- The problem:
Please give again, exactly and only, the stretch of lines from the one containing "Click the blue" to the end of the entries below.

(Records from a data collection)
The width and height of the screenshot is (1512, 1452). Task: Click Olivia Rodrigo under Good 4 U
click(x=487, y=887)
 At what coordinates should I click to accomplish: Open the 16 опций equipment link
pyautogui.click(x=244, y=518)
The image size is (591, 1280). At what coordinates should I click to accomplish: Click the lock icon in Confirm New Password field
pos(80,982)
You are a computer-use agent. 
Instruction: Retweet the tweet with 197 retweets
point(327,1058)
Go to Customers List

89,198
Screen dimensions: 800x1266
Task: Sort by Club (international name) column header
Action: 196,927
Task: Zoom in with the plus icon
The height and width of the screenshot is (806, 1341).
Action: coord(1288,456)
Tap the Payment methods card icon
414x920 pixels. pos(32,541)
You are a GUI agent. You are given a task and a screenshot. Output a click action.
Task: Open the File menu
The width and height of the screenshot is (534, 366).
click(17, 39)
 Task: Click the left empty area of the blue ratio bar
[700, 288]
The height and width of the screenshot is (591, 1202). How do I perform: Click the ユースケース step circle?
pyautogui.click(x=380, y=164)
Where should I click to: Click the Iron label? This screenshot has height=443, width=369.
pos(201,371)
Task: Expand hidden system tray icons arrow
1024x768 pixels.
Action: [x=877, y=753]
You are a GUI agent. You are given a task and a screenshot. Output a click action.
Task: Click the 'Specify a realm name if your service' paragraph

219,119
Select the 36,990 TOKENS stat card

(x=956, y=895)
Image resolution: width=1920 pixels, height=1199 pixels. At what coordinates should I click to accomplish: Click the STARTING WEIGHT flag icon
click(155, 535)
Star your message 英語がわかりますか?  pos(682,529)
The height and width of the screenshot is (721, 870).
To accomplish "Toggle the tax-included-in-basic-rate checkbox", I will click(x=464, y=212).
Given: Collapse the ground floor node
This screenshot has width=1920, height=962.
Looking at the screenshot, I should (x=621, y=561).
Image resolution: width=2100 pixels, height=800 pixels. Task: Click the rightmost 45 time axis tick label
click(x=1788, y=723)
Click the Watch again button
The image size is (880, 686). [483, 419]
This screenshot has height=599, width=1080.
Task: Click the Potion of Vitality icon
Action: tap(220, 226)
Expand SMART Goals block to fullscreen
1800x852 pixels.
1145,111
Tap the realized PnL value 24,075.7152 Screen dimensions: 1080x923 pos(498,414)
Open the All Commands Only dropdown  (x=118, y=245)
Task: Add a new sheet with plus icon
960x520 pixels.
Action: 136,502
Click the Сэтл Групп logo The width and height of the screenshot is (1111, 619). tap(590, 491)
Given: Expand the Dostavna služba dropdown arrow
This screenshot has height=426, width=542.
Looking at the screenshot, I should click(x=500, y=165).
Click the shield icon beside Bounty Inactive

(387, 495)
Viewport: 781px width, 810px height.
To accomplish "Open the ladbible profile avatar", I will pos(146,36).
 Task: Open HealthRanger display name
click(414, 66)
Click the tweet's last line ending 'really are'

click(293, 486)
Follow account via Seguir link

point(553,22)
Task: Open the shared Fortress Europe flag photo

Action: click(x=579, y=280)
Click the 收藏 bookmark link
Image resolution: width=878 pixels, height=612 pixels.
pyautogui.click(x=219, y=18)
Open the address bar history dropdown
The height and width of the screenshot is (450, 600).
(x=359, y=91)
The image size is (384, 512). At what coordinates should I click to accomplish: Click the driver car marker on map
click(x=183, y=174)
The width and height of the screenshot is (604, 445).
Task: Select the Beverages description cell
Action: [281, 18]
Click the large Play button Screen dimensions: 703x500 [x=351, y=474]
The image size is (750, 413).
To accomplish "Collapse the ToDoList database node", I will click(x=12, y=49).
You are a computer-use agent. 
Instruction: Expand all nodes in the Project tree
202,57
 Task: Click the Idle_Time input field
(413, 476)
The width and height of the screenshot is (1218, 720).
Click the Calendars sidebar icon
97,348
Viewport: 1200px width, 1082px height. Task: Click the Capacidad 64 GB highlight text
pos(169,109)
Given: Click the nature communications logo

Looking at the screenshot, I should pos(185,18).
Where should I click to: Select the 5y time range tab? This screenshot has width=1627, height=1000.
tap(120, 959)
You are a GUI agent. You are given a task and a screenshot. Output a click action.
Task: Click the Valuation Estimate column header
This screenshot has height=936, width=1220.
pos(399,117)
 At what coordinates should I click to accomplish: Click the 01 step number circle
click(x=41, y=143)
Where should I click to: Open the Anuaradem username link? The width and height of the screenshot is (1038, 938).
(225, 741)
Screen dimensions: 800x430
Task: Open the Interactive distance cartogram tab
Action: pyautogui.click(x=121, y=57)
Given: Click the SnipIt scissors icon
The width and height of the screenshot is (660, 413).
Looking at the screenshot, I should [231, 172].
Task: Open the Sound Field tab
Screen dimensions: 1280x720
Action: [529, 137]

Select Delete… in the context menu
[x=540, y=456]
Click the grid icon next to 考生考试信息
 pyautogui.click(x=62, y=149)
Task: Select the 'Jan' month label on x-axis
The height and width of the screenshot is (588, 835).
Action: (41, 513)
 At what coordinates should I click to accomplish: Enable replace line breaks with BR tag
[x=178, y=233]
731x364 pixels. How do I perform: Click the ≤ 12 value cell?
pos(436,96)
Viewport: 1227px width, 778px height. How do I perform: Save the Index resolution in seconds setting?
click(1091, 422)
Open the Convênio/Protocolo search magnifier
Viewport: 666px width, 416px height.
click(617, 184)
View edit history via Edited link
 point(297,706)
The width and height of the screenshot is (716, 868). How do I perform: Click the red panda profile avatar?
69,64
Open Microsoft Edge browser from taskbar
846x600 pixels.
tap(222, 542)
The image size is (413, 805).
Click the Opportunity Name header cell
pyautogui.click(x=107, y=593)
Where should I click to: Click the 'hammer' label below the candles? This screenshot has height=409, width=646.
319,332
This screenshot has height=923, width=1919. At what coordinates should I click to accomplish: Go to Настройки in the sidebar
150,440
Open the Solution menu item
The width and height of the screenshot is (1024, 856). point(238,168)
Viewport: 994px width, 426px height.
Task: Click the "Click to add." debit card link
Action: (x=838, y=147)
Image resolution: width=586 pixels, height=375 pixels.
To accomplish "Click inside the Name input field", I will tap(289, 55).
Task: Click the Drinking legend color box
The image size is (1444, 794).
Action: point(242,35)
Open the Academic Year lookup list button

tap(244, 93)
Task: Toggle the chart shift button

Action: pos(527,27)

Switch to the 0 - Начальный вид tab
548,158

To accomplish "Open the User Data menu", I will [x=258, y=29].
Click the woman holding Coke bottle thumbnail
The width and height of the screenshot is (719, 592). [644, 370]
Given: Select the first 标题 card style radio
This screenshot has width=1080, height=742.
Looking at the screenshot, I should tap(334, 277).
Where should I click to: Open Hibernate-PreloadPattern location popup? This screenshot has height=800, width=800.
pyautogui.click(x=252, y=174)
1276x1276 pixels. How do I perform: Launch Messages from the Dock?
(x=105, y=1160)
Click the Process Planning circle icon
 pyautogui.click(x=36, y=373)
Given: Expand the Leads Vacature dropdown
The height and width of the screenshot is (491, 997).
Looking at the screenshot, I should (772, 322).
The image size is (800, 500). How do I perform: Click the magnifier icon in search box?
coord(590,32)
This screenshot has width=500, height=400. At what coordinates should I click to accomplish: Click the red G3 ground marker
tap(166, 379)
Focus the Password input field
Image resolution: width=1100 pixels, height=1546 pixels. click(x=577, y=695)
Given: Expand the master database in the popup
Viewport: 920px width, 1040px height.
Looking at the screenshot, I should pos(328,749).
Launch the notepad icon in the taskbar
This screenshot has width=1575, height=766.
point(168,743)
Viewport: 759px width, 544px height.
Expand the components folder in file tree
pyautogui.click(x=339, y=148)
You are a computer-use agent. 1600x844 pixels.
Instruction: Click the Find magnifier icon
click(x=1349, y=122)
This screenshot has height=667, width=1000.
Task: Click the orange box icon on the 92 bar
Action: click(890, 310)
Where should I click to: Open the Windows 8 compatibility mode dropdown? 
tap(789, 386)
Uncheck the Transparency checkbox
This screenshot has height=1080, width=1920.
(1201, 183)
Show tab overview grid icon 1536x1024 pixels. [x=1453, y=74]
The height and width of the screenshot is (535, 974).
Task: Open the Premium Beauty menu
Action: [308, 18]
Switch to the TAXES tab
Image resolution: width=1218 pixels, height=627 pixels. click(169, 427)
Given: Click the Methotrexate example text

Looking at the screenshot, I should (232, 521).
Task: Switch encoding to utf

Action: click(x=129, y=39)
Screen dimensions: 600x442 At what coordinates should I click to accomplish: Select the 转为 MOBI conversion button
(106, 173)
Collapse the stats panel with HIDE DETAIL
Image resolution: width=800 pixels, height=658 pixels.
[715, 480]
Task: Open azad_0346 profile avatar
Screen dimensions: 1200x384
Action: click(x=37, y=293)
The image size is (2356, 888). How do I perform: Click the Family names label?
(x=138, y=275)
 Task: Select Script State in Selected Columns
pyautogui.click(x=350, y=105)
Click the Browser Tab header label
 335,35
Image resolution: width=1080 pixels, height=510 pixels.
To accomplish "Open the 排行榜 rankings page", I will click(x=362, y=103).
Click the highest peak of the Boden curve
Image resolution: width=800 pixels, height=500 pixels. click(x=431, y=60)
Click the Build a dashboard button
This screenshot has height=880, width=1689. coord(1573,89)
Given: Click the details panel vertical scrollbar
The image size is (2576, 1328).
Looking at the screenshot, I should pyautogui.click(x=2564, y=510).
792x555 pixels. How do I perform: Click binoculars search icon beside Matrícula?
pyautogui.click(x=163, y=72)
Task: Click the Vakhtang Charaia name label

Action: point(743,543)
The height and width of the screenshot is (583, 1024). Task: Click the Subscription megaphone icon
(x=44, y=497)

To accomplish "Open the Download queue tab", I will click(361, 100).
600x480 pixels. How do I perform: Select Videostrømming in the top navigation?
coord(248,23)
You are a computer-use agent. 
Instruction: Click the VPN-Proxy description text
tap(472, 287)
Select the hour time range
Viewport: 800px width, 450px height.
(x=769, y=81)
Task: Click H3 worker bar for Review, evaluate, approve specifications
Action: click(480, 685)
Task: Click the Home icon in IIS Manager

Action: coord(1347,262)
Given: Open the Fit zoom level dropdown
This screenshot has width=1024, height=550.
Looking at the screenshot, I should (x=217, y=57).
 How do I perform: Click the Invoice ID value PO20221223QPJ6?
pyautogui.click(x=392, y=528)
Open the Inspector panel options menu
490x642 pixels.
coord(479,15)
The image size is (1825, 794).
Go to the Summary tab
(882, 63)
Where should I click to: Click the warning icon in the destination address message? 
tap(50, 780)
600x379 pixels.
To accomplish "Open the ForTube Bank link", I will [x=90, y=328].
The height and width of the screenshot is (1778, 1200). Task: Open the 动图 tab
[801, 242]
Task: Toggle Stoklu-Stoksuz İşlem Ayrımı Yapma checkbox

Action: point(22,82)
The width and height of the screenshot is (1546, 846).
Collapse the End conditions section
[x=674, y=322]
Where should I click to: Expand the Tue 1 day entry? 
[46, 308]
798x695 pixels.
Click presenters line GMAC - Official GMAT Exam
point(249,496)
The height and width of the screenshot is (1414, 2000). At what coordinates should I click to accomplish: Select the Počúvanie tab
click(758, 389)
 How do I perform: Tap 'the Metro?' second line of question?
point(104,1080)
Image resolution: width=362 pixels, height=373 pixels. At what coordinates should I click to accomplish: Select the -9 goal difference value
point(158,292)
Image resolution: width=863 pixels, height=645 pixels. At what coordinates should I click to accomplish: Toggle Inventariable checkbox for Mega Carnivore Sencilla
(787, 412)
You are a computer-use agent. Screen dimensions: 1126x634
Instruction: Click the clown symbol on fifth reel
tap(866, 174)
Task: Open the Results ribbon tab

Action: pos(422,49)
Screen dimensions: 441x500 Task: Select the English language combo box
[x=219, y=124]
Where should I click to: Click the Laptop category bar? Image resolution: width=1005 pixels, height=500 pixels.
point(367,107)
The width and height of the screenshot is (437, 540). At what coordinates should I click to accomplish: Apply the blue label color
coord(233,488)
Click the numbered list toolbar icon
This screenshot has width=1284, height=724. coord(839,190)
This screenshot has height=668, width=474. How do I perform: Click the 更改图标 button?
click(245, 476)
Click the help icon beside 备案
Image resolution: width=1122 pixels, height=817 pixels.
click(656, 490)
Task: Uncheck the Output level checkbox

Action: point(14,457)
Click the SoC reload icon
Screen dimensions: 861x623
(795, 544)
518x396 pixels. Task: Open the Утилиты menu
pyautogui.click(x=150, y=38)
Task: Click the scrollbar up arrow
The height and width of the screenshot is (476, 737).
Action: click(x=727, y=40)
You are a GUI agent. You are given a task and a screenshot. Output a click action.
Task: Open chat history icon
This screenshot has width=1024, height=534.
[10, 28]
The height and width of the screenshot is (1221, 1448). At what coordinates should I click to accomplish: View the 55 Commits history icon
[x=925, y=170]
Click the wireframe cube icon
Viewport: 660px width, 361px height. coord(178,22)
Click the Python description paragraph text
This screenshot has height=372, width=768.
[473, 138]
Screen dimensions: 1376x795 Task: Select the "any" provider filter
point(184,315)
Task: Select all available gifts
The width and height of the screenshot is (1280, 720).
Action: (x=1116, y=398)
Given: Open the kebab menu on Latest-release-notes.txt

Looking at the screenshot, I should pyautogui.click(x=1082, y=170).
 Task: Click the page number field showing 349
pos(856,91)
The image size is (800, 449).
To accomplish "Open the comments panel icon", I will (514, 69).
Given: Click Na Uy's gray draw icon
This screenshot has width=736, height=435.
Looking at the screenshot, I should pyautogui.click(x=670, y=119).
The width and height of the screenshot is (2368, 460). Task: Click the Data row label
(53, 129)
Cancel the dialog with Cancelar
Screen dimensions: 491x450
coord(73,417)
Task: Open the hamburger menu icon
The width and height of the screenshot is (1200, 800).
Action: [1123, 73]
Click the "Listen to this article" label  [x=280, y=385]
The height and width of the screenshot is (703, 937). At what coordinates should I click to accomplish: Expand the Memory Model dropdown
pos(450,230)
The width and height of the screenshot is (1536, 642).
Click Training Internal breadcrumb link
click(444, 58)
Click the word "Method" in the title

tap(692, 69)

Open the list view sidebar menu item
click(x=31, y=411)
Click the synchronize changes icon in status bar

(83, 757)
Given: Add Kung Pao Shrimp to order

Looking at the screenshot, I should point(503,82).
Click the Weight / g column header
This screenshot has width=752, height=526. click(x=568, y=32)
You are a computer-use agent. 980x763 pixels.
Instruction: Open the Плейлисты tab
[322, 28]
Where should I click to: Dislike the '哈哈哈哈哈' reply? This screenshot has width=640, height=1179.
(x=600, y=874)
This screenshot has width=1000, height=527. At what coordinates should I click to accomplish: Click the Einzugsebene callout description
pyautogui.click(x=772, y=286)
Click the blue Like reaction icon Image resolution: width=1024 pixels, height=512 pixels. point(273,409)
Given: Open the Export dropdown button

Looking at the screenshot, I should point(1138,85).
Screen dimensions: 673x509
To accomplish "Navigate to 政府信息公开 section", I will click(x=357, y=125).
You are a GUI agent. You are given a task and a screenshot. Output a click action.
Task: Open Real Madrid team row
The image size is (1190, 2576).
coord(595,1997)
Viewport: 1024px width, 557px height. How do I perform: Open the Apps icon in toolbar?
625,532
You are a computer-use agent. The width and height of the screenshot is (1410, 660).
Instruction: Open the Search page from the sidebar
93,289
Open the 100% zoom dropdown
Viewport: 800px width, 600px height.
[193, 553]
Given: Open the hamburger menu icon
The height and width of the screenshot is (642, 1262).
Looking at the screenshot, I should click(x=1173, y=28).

- Your response:
Click the blue Like reaction icon Image resolution: width=1024 pixels, height=512 pixels. point(273,409)
Given: Open the Export dropdown button

Looking at the screenshot, I should point(1138,85).
Screen dimensions: 673x509
To accomplish "Navigate to 政府信息公开 section", I will click(x=357, y=125).
You are a GUI agent. You are given a task and a screenshot. Output a click action.
Task: Open Real Madrid team row
The image size is (1190, 2576).
coord(595,1997)
Viewport: 1024px width, 557px height. How do I perform: Open the Apps icon in toolbar?
625,532
You are a computer-use agent. The width and height of the screenshot is (1410, 660).
Instruction: Open the Search page from the sidebar
93,289
Open the 100% zoom dropdown
Viewport: 800px width, 600px height.
[193, 553]
Given: Open the hamburger menu icon
The height and width of the screenshot is (642, 1262).
Looking at the screenshot, I should click(x=1173, y=28).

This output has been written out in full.